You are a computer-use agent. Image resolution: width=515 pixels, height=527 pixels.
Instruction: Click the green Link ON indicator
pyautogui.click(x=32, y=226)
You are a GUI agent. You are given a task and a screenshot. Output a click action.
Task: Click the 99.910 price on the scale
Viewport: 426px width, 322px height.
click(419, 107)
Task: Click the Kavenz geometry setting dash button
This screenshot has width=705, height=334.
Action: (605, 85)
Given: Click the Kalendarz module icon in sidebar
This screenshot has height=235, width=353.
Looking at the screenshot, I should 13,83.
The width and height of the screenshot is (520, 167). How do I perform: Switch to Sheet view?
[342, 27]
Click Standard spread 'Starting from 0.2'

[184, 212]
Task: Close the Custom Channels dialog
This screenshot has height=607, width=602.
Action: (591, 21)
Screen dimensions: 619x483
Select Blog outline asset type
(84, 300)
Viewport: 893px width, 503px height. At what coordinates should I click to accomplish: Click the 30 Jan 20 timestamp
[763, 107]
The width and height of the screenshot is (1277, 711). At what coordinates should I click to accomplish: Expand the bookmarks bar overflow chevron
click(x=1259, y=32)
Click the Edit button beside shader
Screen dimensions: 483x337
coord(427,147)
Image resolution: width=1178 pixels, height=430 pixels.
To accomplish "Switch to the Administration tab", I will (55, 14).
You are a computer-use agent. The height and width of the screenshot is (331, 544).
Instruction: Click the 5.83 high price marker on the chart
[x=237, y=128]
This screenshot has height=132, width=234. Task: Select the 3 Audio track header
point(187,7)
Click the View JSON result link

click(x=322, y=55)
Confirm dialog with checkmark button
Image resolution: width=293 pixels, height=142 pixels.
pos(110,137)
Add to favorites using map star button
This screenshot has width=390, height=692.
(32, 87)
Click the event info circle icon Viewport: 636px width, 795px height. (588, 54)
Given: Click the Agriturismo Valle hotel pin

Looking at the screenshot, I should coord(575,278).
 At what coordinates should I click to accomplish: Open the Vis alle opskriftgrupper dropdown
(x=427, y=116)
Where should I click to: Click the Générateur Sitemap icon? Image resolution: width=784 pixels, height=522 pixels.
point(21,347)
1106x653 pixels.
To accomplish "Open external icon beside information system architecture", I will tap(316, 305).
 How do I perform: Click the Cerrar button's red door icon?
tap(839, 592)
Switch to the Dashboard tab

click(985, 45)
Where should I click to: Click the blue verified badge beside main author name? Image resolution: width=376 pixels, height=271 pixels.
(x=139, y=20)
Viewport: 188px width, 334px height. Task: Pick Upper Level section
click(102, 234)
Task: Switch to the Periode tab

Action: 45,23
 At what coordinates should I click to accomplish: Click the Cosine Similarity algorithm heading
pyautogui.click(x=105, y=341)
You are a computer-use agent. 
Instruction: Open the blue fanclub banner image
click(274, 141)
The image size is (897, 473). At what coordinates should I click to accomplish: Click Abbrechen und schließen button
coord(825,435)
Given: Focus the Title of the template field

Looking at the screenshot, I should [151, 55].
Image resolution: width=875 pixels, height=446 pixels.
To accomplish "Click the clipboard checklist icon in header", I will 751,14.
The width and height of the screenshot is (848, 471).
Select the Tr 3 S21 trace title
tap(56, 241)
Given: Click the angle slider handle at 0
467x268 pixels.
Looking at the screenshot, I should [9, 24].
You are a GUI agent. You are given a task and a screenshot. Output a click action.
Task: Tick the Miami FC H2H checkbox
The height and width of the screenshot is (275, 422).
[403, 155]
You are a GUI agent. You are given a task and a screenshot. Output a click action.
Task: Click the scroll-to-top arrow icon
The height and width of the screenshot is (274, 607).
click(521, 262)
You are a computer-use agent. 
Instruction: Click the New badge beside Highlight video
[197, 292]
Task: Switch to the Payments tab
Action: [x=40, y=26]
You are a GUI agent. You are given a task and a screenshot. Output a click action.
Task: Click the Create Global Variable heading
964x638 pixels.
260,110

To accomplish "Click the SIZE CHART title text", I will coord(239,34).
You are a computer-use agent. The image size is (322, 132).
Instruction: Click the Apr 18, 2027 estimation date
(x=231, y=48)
----
# Exercise
Word for word, set down the lines from the beginning of the records through the line that holds "Add to favorites using map star button". Leave out the rest.

# Written response
You are a computer-use agent. Image resolution: width=515 pixels, height=527 pixels.
Instruction: Click the green Link ON indicator
pyautogui.click(x=32, y=226)
You are a GUI agent. You are given a task and a screenshot. Output a click action.
Task: Click the 99.910 price on the scale
Viewport: 426px width, 322px height.
click(419, 107)
Task: Click the Kavenz geometry setting dash button
This screenshot has width=705, height=334.
Action: (605, 85)
Given: Click the Kalendarz module icon in sidebar
This screenshot has height=235, width=353.
Looking at the screenshot, I should 13,83.
The width and height of the screenshot is (520, 167). How do I perform: Switch to Sheet view?
[342, 27]
Click Standard spread 'Starting from 0.2'

[184, 212]
Task: Close the Custom Channels dialog
This screenshot has height=607, width=602.
Action: (591, 21)
Screen dimensions: 619x483
Select Blog outline asset type
(84, 300)
Viewport: 893px width, 503px height. At what coordinates should I click to accomplish: Click the 30 Jan 20 timestamp
[763, 107]
The width and height of the screenshot is (1277, 711). At what coordinates should I click to accomplish: Expand the bookmarks bar overflow chevron
click(x=1259, y=32)
Click the Edit button beside shader
Screen dimensions: 483x337
coord(427,147)
Image resolution: width=1178 pixels, height=430 pixels.
To accomplish "Switch to the Administration tab", I will (55, 14).
You are a computer-use agent. The height and width of the screenshot is (331, 544).
Instruction: Click the 5.83 high price marker on the chart
[x=237, y=128]
This screenshot has height=132, width=234. Task: Select the 3 Audio track header
point(187,7)
Click the View JSON result link

click(x=322, y=55)
Confirm dialog with checkmark button
Image resolution: width=293 pixels, height=142 pixels.
pos(110,137)
Add to favorites using map star button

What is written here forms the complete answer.